Nella somma complessiva, dicevamo, rientra il Memorandum Italia-Libia, e la proroga di quest’ultimo del novembre scorso. 150 milioni di euro, tra il 2017 e il 2019, con cui l’Italia ha finanziato la violazione dei diritti umani. 370 milioni, tra il 2014 e il 2019, offerti questa volta dall’Unione europea, per la «gestione delle migrazioni». 

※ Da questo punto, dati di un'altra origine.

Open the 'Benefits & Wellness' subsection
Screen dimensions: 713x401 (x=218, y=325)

In quel tutto ci sono le scariche elettriche nei “campi di detenzione informali”. La fame, il freddo e la malattia per quelli da noi sovvenzionati. C’è Abdul Rhaman Milad, nome di guerra Bija, capo della guardia costiera libica, che partecipa a una riunione tenutasi a Catania, su invito della Organizzazione Internazionale per le migrazioni (agenzia collegata alle Nazioni Unite), e si siede con alcuni delegati del governo italiano. Bija, che dalla stessa Onu, viene indicato come «uno dei più efferati trafficanti di uomini» e denunciato sempre dalle Nazioni Unite per essere coinvolto nell’affondamento, tramite l’uso di armi da fuoco, di imbarcazioni che trasportavano migranti. 

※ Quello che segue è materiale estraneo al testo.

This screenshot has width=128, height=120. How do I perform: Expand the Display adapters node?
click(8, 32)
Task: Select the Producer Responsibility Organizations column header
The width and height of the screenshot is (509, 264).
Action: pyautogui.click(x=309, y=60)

Da un lato un Papa che parla al popolo, rifiutando però l’ombra del populismo, dall’altro un’Europa sempre più sovranista. Un sovranismo che resta iscritto come dottrina politica solo nei trattati e nei libri di storia, ma la cui vera forza si palesa nel sovranismo psichico delle masse: «l’atteggiamento mentale caratterizzato dalla difesa identitaria del proprio presunto spazio vitale», volendo rifarci alla definizione Treccani. Il «lebensraum» di Hitler, se vogliamo un riferimento storico degno di nota. Un’ideologia che si allontana dal meccanismo Nazione – tecnocrazia europea, così difficile da comprendere, e trova spazio fertile nell’individuo, nell’uomo nuovo, assumendo, come scrive Roberto Ciccarelli nel Manifesto, «i profili paranoici della caccia al capro-espiatorio». Caccia alla quale ci troviamo a prendere parte sempre più volentieri.